▸ DESCRIPTION OF THE TASK: Write out the records in full and without alteration, setting aside their pictures.
BEGIN INFORMATION SHOWN
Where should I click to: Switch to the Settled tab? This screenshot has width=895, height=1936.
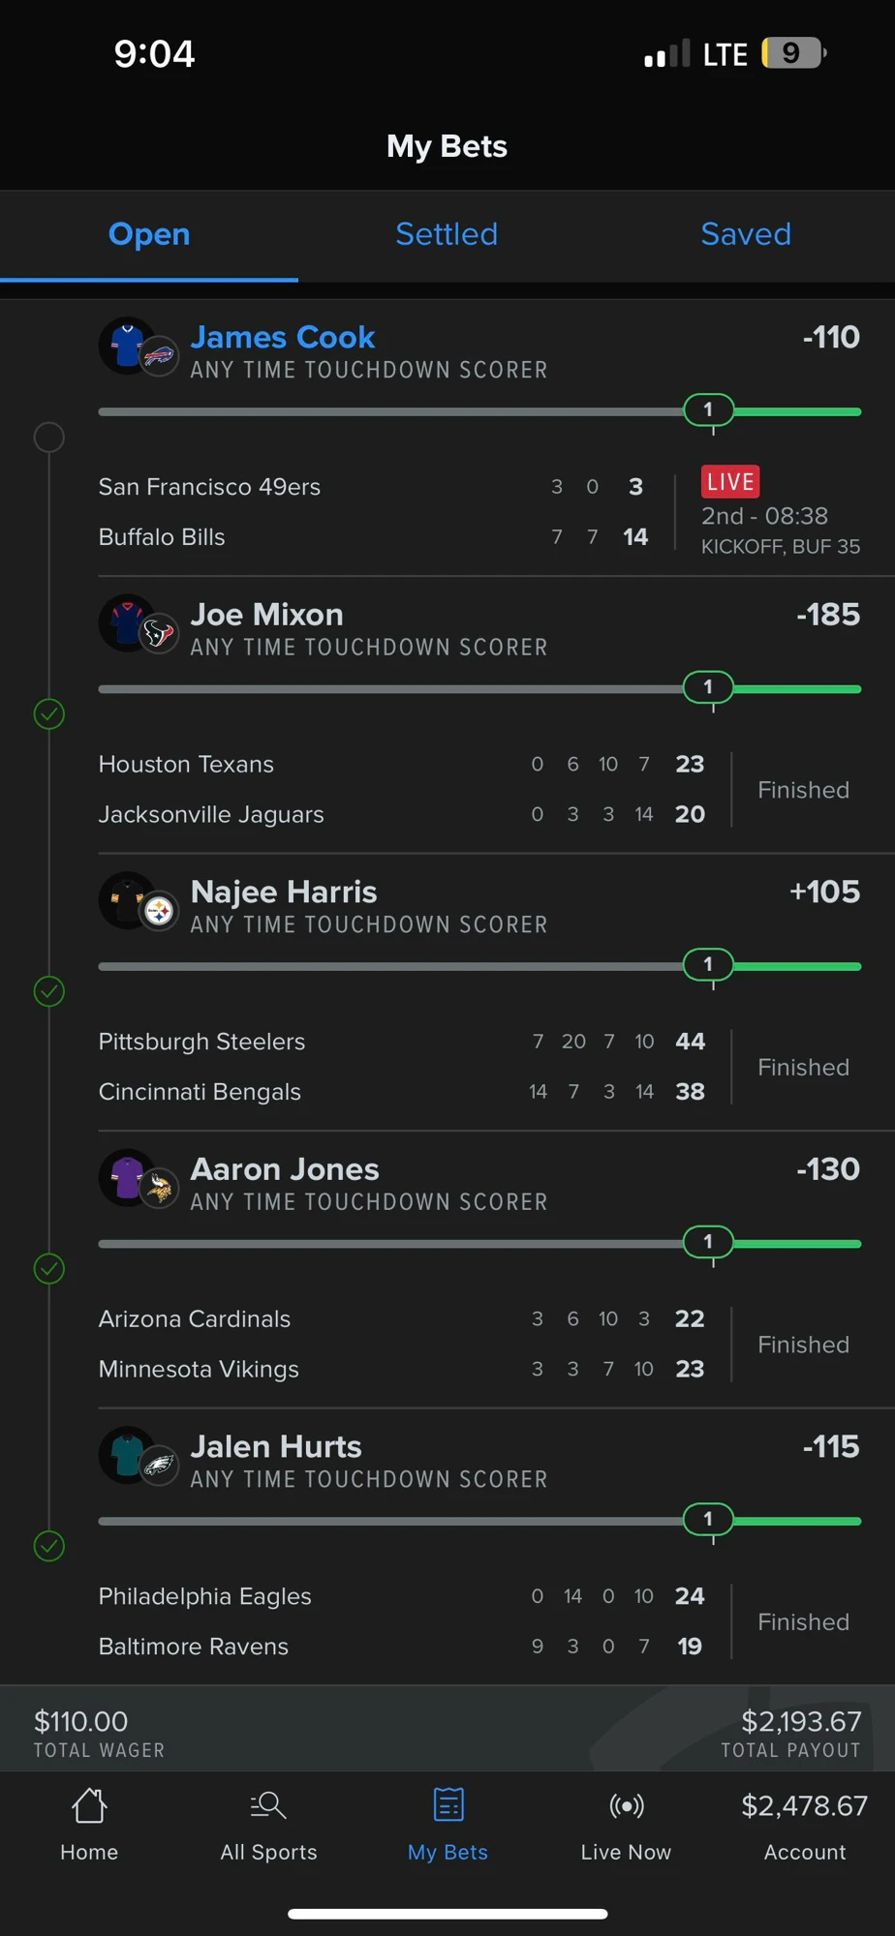tap(447, 234)
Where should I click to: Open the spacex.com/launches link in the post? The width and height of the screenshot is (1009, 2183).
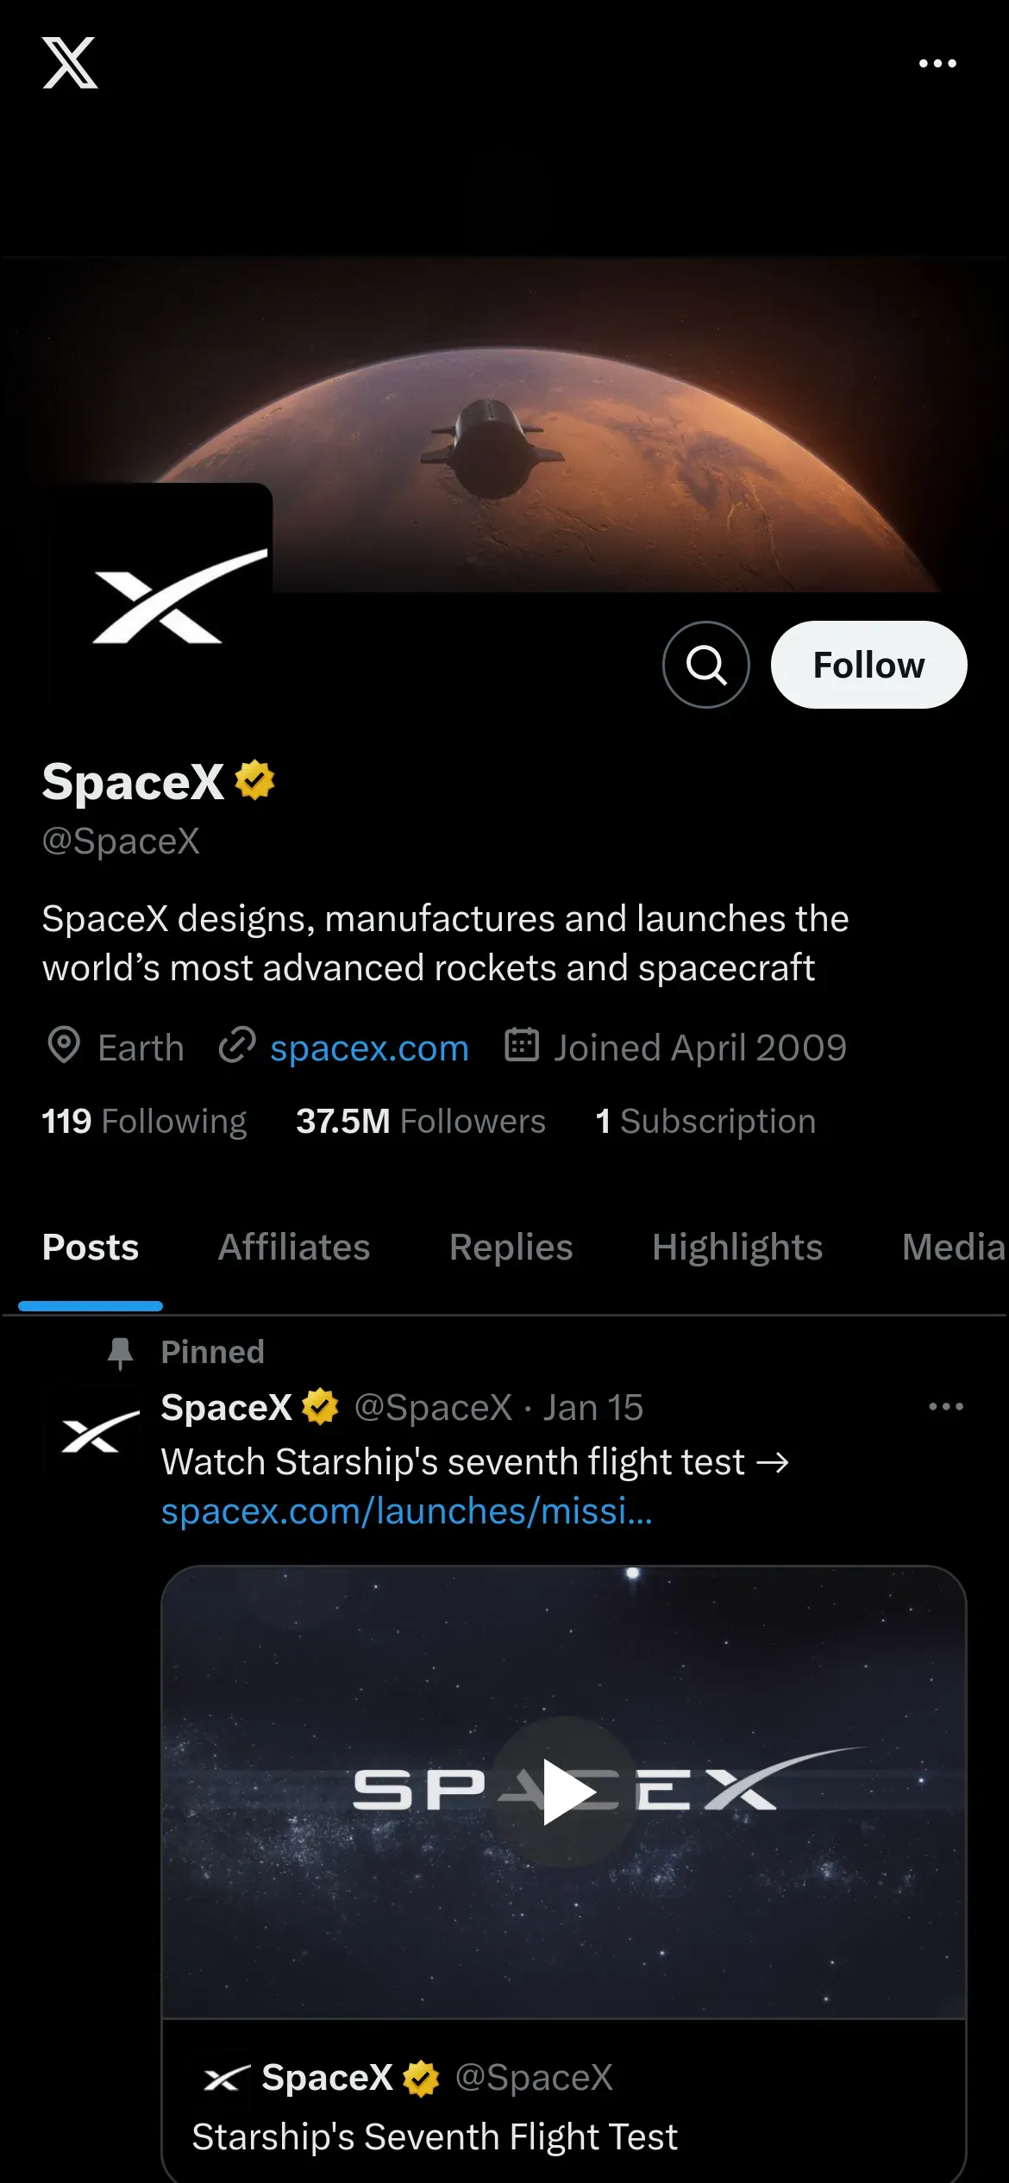(406, 1511)
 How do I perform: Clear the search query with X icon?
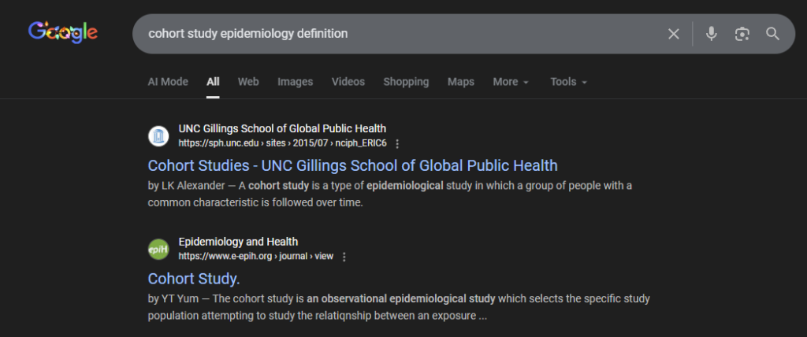tap(673, 34)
END INFORMATION SHOWN
▸ RESPONSE:
Where should I click to: Switch to the Settled tab? This screenshot has width=895, height=1936.
tap(447, 234)
Where should I click to: Open the spacex.com/launches link in the post? The width and height of the screenshot is (1009, 2183).
(406, 1511)
 How do I perform: Clear the search query with X icon?
tap(673, 34)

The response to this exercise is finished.